3) The casting isn’t as solid as it was on the TV show. In particular, OJ Simpson isn’t nearly as good as Peter Lupus was. I’m not being biased. It’s not because the guy’s an out-of-control criminal that I hate his performance (many performers are on-screen criminals: take a look at Keanu Reeves in ‘Much Ado About Nothing’, for instance), it’s just that Lupus brought quiet confidence to the role, whereas Simpson… um.. didn’t.
What I find especially interesting, looking back two decades, is how the film took the p!$$ out of George Bush and the energy industry, taking shots at the Republicans and their allies. Considering that David Zucker later made the abhorrent ‘An American Carol‘, which was the polar opposite of this, it makes one wonder what happened in the 15 years since. And where his sense humour went, ’cause the latter was more offensive than funny.

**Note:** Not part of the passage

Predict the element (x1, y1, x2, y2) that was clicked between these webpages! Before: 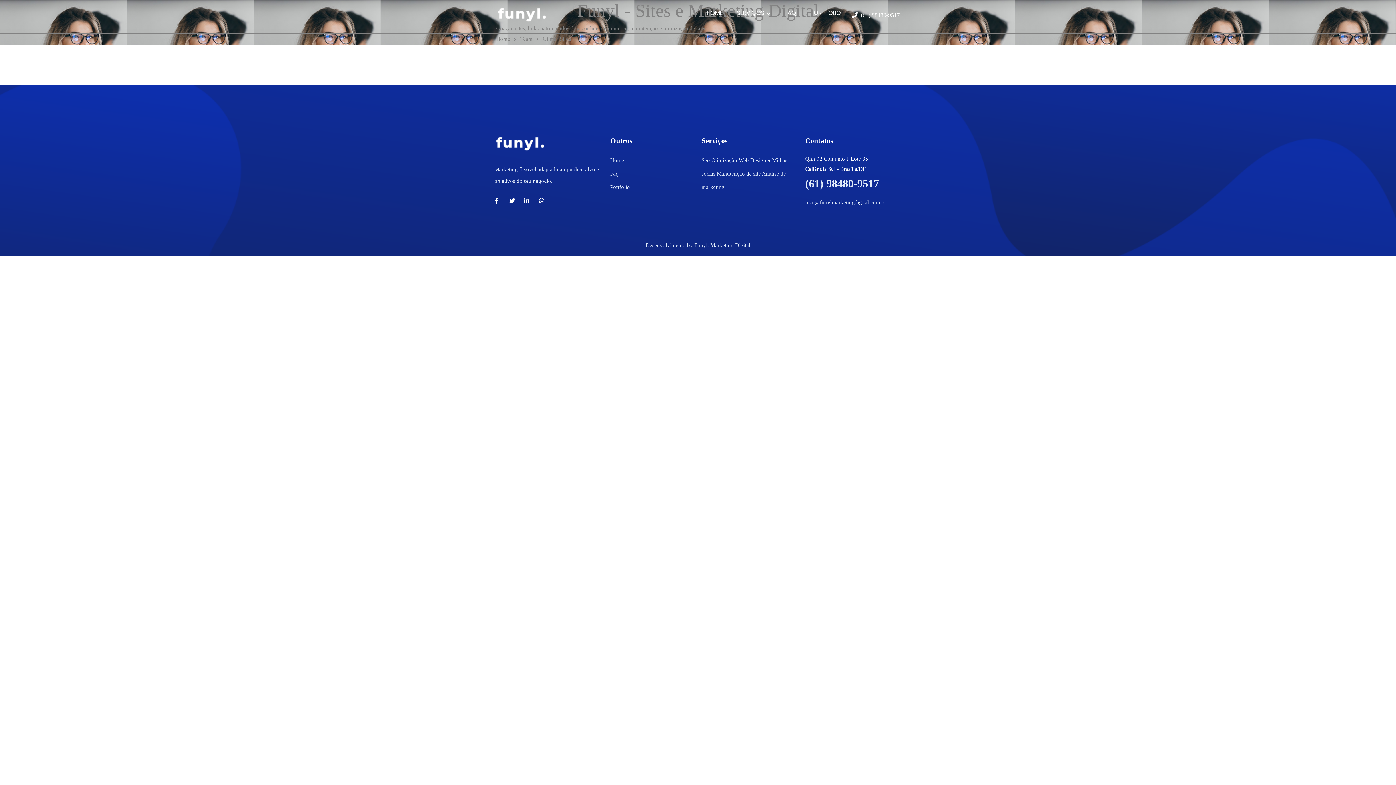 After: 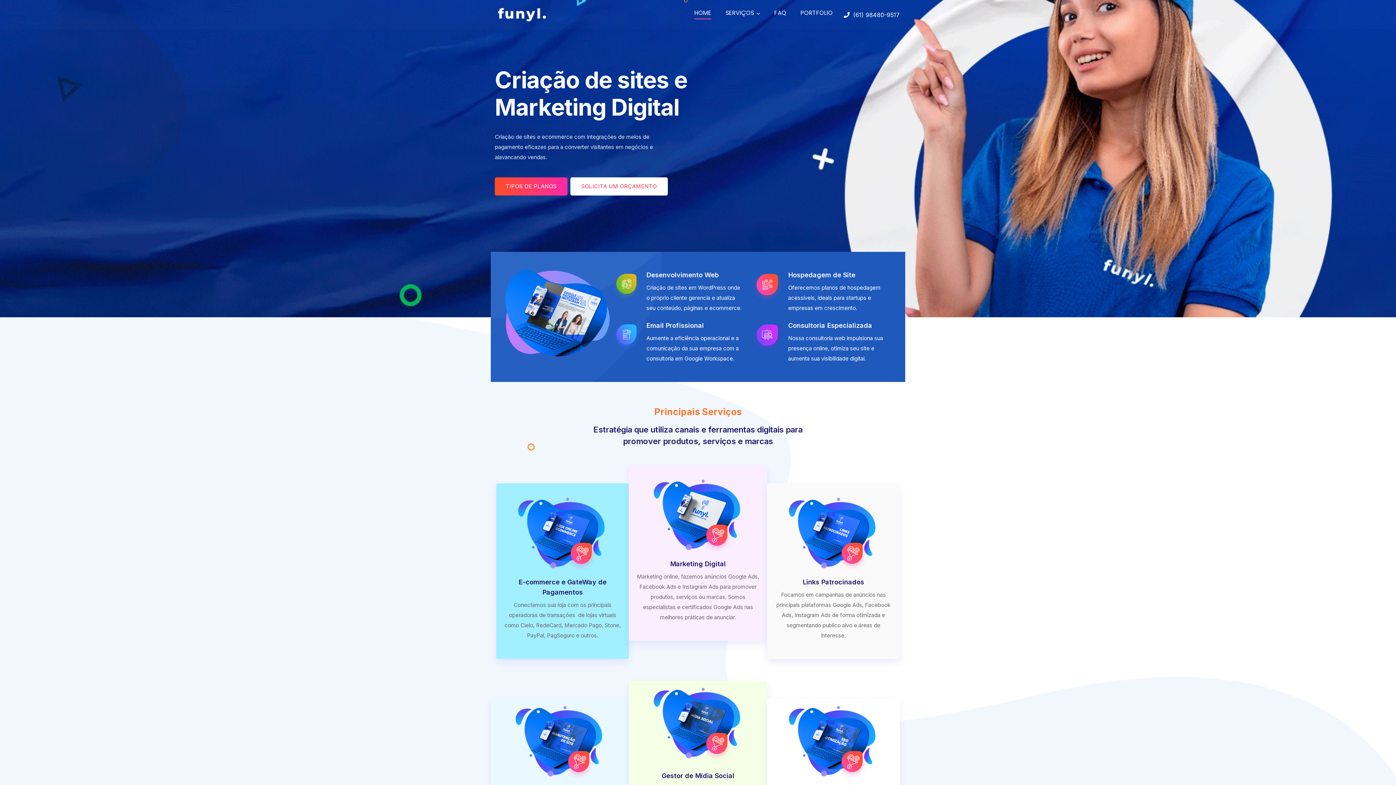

Anyway, he was still on top of his game for ‘The Naked Gun 2½: The Smell of Fear’. It’s not nearly as clever a film as the Zucker/Zucker/Abrahams co-directed films were, but it still holds up nicely under that banner. It remains an important part of an influential genre of comedy film. And it has lots of hilarious moments throughout. It doesn’t stink, anyway.
Terence Baggett: “What’s that smell?”
Lt. Frank Drebin: “Oh, that would be me. I’ve been swimming in raw sewage. I love it!”